*DATA RECORDS*

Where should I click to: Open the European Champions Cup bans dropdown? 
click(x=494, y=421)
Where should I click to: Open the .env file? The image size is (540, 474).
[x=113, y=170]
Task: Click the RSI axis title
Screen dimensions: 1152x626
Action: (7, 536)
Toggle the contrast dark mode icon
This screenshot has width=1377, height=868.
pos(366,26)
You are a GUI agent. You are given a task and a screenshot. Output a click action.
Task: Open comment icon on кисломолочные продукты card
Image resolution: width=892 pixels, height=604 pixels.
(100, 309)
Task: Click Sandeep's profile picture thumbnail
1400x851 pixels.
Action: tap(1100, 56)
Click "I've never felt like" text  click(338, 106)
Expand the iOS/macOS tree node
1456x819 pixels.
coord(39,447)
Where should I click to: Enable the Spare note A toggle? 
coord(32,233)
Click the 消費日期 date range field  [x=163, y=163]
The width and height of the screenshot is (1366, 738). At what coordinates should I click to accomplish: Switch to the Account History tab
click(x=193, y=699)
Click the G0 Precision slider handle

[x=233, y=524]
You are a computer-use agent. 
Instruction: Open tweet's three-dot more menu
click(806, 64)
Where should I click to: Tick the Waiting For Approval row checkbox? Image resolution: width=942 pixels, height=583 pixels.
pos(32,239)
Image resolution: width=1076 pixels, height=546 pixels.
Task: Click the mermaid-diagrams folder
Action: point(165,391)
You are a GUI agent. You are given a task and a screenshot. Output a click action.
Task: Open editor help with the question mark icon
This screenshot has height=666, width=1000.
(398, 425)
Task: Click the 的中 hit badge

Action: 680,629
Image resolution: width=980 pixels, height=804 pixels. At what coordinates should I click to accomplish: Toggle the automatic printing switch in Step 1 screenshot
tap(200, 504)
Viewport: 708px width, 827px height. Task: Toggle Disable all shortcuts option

*WHAT TO DO*
Find the line that contains "Image resolution: width=980". Copy it and every line after it to the end of the records, exactly, and nothing more.

*OUTPUT FOR THIS TASK*
Image resolution: width=980 pixels, height=804 pixels. At what coordinates should I click to accomplish: Toggle the automatic printing switch in Step 1 screenshot
tap(200, 504)
Viewport: 708px width, 827px height. Task: Toggle Disable all shortcuts option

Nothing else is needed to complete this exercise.